U.S. manufacturing could be boosted by weaker dollar

July 31, 2012

The history of U.S. manufacturing is vibrant and storied, as images of depression-era workers and World War II machines being built are often conjured up when people talk about the industry. The sector has long been the workhorse of the American economy, and this has been especially true in the years following the 2008 recession.

According to Seeking Alpha, the sector has kept the U.S. economy afloat since the economic collapse, remaining an engine of innovation, science and research & development. It also employs more than 11.8 million Americans and contributed 12.8 percent of the country's GDP as of 2010.

U.S. manufacturing is also poised for a significant rise in the coming years, according to the news outlet, as an end to outsourcing, a declining value for the American dollar and improved domestic demand could support significant growth in the near future.

Not only is U.S. manufacturing set to increase in the coming years, but the sector is also already a significant presence in the world.

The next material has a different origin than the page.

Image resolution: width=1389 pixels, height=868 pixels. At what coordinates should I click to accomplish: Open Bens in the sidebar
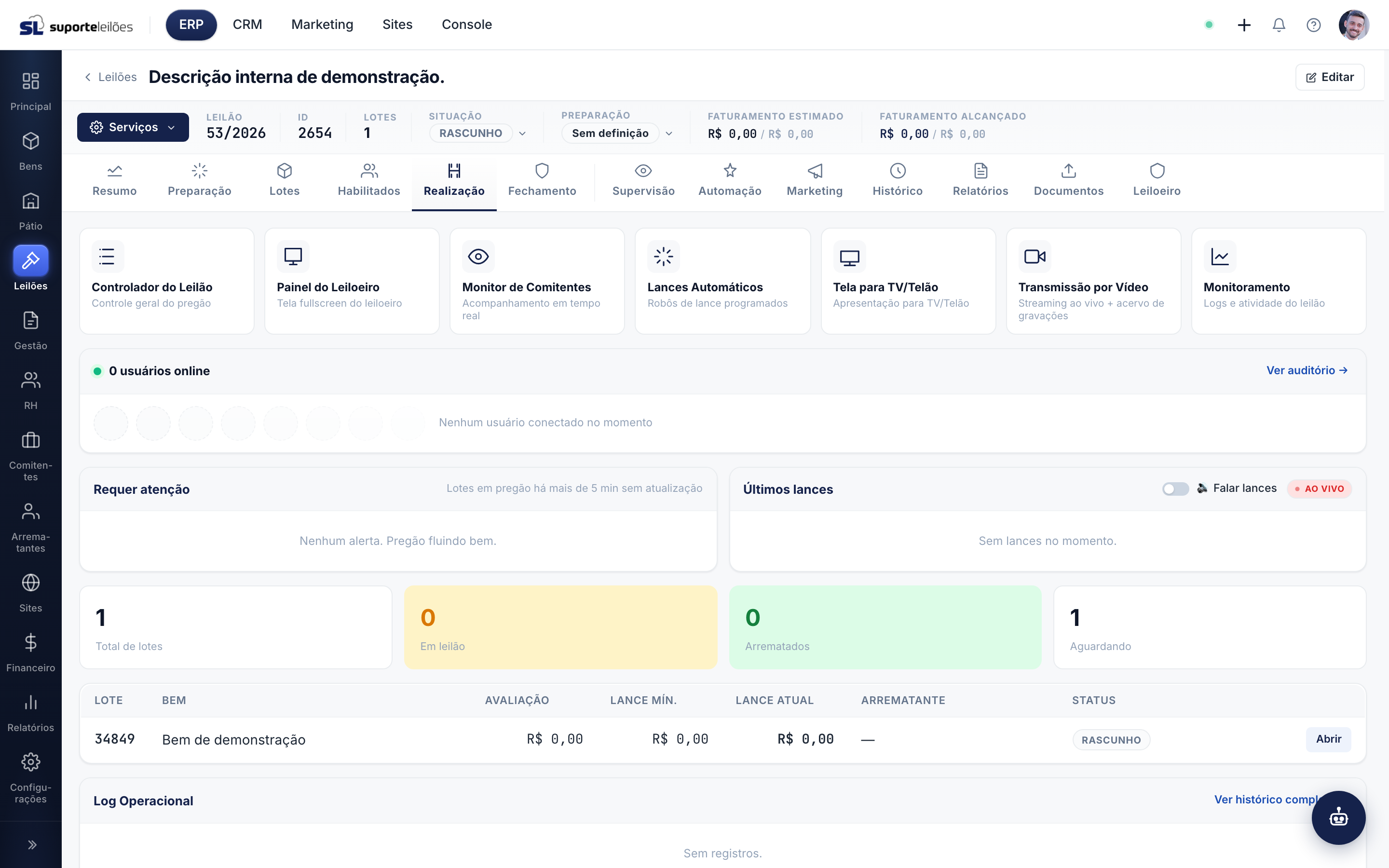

Due to an increased value of goods and lower operating costs, U.S. manufacturing would, by itself, be the 8th largest economy in the world, valued at roughly $1.6 trillion.

A "weak dollar policy" from the U.S. Federal Reserve could help to increase the power of U.S. manufacturing, as companies would benefit from a significant rise in exports. According to Seeking Alpha, if the greenback were to lose some of its value, the main beneficiary would be the domestic manufacturing industry.

Many American companies have already transitioned to lean manufacturing and cost-cutting systems, so the drop in the value of the dollar would help to support the already-efficient industry.

One major problem that the sector had, and one of the only impediments to growth, was a lack of skilled laborers. However, due to the prominence of U.S. manufacturing and high unemployment rates, this is likely to change.

CNNMoney reported that trade schools across the country are bursting at the seams due to the rising demand for skilled factory workers and the large number of people who are looking to fill this void.

According to the news outlet, schools are struggle to accommodate the growing number of interested students, but are making adjustments to support this rise in interest.

"That's the highest level of enrollees we've had in 15 years," said E.J. Daigle, director of robotics and manufacturing for Dunwoody College of Technology.